The Spanish Civil War is one. In particular it shows how it was possible for revolutionaries to place themselves on one side (that of the Republic) militarily without giving the Republican government political support and while arguing for its overthrow in order to win the war against the fascists. Obviously the Second World War was not ‘the same’ as the Spanish Civil War but in this respect a similar approach could have been taken.
Another is precedent is the American Civil War. As is well known Marx gave clear support to the North and such is the authority of Marx that this has subsequently gone unchallenged. But could not all the kind of arguments deployed against giving military support to the Allies have also been used to justify neutrality or equal condemnation of the Republic and the Confederacy. Lincoln and the Republican government were themselves deeply racist and opposed to black equality (true). Lincoln did not go to war to free the slaves but to preserve the Union in the interests of US capitalism (true). The whole of the US, not just the South, was built on slavery and complicit in it (true). The whole of the US, north and south, was built on the expropriation and extermination of the Native Americans and so on. Yet despite all these considerations Marx rightly took the view that essence of the conflict was over the continuation and possible extension of slavery and that therefore it was in the interests of the class that the south should be defeated.

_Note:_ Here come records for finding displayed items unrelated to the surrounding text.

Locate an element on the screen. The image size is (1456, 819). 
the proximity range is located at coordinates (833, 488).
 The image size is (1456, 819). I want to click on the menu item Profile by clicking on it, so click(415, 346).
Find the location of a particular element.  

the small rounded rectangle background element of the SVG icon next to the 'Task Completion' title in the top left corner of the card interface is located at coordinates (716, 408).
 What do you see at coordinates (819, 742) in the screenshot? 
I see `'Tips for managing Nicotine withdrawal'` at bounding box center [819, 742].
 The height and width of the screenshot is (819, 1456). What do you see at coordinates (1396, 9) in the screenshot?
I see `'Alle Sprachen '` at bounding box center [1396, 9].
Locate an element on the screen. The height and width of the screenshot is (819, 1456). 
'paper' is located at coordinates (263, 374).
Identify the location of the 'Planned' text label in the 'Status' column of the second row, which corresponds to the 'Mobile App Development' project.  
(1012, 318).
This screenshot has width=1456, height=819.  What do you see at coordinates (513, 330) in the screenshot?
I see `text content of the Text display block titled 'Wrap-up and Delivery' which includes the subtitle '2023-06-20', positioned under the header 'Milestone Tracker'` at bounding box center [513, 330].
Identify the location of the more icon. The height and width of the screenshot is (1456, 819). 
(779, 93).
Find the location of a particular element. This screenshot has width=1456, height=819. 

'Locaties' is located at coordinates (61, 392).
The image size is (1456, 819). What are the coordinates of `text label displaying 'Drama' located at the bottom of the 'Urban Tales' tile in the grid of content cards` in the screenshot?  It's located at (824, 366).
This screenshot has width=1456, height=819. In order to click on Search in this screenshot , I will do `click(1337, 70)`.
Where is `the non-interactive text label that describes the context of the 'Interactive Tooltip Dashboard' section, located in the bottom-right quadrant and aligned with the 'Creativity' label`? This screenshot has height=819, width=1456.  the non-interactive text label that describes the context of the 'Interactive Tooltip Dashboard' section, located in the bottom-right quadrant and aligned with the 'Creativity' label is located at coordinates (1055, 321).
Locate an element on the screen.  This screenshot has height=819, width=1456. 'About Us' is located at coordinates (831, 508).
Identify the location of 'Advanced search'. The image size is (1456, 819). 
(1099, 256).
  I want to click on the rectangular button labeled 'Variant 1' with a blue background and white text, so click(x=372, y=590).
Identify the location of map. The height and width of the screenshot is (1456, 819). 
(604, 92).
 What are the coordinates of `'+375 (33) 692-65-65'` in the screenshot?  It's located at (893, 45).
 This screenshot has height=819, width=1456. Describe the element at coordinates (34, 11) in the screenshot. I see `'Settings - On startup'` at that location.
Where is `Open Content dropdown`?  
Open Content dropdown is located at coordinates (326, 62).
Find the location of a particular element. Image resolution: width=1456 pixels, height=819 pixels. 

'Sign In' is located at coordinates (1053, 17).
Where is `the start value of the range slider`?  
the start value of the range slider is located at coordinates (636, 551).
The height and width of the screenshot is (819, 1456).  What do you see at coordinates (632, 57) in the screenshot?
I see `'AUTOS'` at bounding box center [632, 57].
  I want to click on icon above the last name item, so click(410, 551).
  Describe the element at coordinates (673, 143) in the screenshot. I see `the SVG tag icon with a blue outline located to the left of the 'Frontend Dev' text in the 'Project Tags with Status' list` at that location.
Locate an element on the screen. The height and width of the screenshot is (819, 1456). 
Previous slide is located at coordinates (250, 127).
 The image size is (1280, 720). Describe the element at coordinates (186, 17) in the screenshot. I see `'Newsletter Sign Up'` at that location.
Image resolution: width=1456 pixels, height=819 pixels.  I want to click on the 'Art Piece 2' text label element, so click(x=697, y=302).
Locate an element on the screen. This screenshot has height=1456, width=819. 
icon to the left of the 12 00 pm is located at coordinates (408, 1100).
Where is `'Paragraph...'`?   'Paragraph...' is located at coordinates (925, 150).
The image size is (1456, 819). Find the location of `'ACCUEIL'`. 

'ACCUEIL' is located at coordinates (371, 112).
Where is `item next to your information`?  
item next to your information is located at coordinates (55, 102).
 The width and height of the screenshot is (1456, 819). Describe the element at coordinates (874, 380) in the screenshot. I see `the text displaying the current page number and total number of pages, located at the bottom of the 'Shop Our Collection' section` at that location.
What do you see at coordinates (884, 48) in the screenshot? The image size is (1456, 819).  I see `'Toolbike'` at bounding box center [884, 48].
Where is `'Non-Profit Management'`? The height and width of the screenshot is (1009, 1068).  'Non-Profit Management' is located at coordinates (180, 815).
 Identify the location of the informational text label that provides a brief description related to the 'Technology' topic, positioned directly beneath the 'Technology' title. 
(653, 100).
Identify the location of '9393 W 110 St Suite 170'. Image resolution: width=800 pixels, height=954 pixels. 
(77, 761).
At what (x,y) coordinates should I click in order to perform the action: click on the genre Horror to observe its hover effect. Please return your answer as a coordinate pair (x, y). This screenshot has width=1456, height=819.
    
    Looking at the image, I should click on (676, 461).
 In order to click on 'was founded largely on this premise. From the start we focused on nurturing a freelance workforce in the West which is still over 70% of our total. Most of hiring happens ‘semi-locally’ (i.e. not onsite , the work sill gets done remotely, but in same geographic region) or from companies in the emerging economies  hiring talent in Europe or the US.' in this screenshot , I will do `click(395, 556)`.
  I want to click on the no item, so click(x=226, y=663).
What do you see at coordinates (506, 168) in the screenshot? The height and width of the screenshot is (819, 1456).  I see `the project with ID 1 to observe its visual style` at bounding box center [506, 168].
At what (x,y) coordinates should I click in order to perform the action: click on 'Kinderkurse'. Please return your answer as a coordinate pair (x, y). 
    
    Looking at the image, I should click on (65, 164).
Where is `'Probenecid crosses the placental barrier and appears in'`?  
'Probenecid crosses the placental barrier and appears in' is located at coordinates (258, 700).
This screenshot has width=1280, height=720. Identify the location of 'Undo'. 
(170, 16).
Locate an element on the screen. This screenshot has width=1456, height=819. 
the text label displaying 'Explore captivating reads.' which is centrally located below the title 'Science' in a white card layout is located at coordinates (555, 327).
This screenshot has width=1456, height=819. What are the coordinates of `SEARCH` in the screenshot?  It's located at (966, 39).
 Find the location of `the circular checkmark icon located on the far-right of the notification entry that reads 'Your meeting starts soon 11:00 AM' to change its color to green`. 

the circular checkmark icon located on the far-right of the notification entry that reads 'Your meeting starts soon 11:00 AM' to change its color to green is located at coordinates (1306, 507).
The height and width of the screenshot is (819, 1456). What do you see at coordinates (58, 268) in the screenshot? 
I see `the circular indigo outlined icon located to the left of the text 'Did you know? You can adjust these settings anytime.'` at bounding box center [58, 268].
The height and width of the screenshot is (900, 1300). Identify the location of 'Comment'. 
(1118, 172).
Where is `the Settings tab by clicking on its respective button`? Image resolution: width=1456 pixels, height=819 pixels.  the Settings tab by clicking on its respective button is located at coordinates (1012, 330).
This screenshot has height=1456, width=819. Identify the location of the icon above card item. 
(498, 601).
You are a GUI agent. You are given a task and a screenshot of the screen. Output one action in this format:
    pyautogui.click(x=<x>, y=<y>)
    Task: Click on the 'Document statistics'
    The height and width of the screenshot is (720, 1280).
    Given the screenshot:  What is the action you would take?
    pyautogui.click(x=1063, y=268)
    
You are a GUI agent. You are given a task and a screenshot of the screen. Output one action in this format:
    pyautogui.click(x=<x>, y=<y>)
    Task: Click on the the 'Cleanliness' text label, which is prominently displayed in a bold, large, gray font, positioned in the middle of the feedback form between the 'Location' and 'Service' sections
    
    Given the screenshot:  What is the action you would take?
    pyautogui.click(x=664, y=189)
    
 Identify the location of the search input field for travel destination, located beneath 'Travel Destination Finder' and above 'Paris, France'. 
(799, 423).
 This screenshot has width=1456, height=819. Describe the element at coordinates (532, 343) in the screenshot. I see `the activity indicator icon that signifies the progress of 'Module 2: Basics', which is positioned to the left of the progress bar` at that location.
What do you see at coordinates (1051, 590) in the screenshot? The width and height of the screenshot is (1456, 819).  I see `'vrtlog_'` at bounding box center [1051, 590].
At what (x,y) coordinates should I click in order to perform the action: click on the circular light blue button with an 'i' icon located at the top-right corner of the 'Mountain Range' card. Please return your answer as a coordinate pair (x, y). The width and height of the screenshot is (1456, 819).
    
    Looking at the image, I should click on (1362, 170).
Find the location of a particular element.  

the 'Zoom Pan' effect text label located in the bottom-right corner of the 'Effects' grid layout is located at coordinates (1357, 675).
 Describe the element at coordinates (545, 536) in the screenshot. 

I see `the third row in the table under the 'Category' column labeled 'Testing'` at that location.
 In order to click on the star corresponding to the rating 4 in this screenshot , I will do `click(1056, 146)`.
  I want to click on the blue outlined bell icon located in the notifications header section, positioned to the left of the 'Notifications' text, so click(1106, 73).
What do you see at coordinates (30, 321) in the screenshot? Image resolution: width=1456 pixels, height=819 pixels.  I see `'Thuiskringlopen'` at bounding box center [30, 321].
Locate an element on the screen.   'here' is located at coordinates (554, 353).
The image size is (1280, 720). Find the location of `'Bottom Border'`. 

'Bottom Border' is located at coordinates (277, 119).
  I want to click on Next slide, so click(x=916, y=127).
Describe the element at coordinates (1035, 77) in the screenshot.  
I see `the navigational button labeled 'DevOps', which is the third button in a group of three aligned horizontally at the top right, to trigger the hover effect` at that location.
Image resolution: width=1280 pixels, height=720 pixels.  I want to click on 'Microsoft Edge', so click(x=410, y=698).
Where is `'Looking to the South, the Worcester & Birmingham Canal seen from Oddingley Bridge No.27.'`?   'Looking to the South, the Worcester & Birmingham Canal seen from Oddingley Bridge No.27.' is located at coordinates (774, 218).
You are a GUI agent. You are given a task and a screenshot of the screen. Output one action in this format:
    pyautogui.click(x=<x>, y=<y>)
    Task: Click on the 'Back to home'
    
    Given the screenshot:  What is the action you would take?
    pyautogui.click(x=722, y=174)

Also of interest is the case of the Paris Commune. The Commune the first experiment in workers’ power grew out of the Franco-Prussian War in 1870–71. The war was initiated by the French Emperor, Louis Napoleon III, who fell into a trap laid for him by the Prussian Chancellor Bismarck and launched an attack on Prussia. All genuine socialists denounced this reactionary imperialist adventure. But when Napoleon III was defeated the Prussian army went on to occupy large parts of France and lay siege to Paris inflicting extreme hardship on the people. This was opposed by socialists in Germany. Then the event that sparked the rising was the attempt by the French government, at the behest of the German occupiers, to disarm the Parisian people by removing the guns of the National Guard from Montmartre. In this way an imperialist war turned through intermediate stages into its opposite a workers’ revolution.
How much of this argument Donny Gluckstein would agree with I don’t know. On the basis of his book my guess is that he agrees with some of it, if not my doubts about his concept of two ‘parallel wars’. However, I tend to think that if Gluckstein had clearly formulated the need to take sides in the war, he would not have needed the ‘parallel people’s war’ idea and could instead have treated the Second World War as a single whole with many intersecting and conflicting wars and class struggles.
Be that as it may, Gluckstein’s book is both interesting and highly thought provoking a must read for socialists and Marxists engaged with the momentous history of the twentieth century. I strongly recommend it.
1. Gluckstein, pp. 163–5.
2. ibid., pp. 195.
3. ibid., pp. 50–52.
4. ibid., pp. 187–92.
5. quoted ibid., p. 134.
6. ibid., pp. 56–7.
7. ibid., pp. 4–5.
8. ibid., p. 12.
9. ibid., p. 208.
10. Manifesto of the Fourth International on Imperialist War and the Proletarian World Revolution, http://www.marxists.org/history/etol/document/fi/1938-1949/emergconf/fi-emerg02.htm.
11. Ernest Mandel, Trotskyists and the Resistance in World War Two, http://www.marxists.org/archive/mandel/1976/xx/trots-ww2.htm.
12. In this context it is worth saying that I do not think that in neutral countries such as Ireland or in South America, socialists should have called for joining in the War.